2. Organising international competition. It controls all the major international team events for all age groups and for Wheelchair Tennis, including the Davis Cup, Fed Cup and Olympic Games tennis. It also works closely with the four Grand Slams through its presence on the Grand Slam Committee and supports each event with administrative, officiating and media services.
3. Structuring the game. The ITF sanctions the following international circuits and events: ITF Juniors’ Circuit; ITF Men’s Circuit; ITF Women’s Circuit; ITF Seniors’ Circuit; ITF Beach Tennis Tour; NEC Wheelchair Tennis Tour; Hyundai Hopman Cup
4. Developing the game. ITF develops the games through its worldwide development programme. The Grand Slam Development Fund and ITF invest more than US $4 million per annum into initiatives for the growth of tennis around the world.

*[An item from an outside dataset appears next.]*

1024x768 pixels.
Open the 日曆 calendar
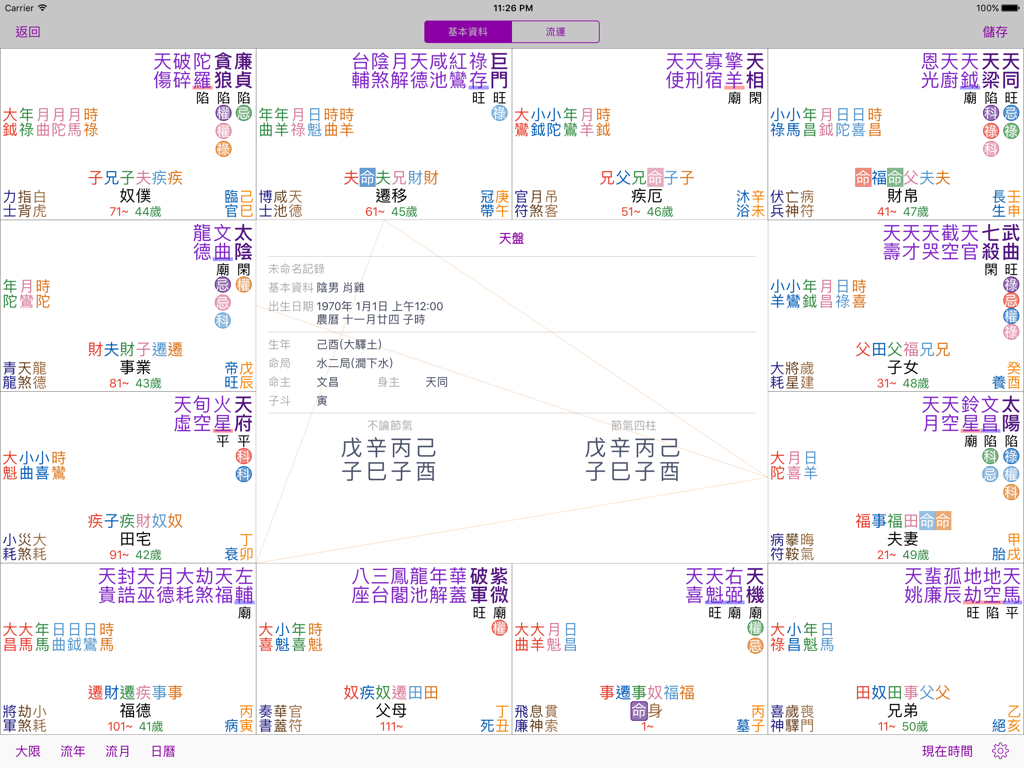tap(162, 751)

5. Promoting the game. The ITF promotes tennis through television, PR, marketing, event management and sponsorship. The official websites of the ITF also reach out to players and fans around the world, including ITFtennis.com, DavisCup.com and FedCup.com.
The ITF is now based in south-west London, operating with a staff of over 80 and is overseen by a Board of Directors elected every two years by the various national associations. It also has a number of ‘recognised organisations’ including the International Tennis Hall of Fame (ITHF) based at Newport, Rhode Island and the Centenary Tennis Clubs (CTC), a grouping of tennis clubs over 100 years old designed to promote the traditions of tennis and the International Club (IC) aimed at building bridges and developing social relations between nations through tennis.
Looking over the last 100 years, the ITF has been at the centre of all the major developments in the game. It was a little unlucky in its founding year being followed by the outbreak of World War One, but normal service resumed promptly again in 1919. In 1924, the USA became an affiliated member for the first time. While the rules regarding amateur tennis had been in place since 1920, a special ILTF committee was established in 1934 to discuss distinctions between amateurs and professionals. In 1963, (its 50th anniversary year), the ILTF founded the Federation Cup. 1968 proved a momentous year with the sanctioning of ‘open’ tennis for the first time, a transformative development in world tennis. The current yellow balls came into play in 1972 (before then all official balls were white). 1973 marked the year of the Wimbledon boycott in which the ILTF was in dispute with the men’s ATP. Acknowledging the strains of very long matches, since 1974 the tie-break system has been in operation and from 1989, it has been used in the Davis Cup. An important development in 1975 was the introduction of the Code of Conduct to regulate bad behaviour on court. In 1979, the ITF took over responsibility for the Davis Cup. In 1988, the ITF oversaw the re-introduction of tennis to the Olympics at the Seoul Games. 2006 saw the introduction of electronic line-calling – a major positive innovation in the game. All these developments took place on the ITF’s watch.
As mentioned, the ITF keeps all these activities going in a virtually seamless way so that the final ‘product’ which we ‘consumers’ see is delivered in pristine form, due mainly to the dedication of all those who make up its organisation and its constituent national associations. One of the ITF’s main strengths has been its ability to balance the many revered traditions of tennis with an appreciation of the dynamic and evolving nature of the game. It has thus remained authoritative as well as relevant. From the glamour of the Grand Slams and Davis Cup to the painstaking efforts to promote the game in places which had never experienced tennis before, the ITF continues to promote and develop the game with dedication and vision. Happy 100th anniversary!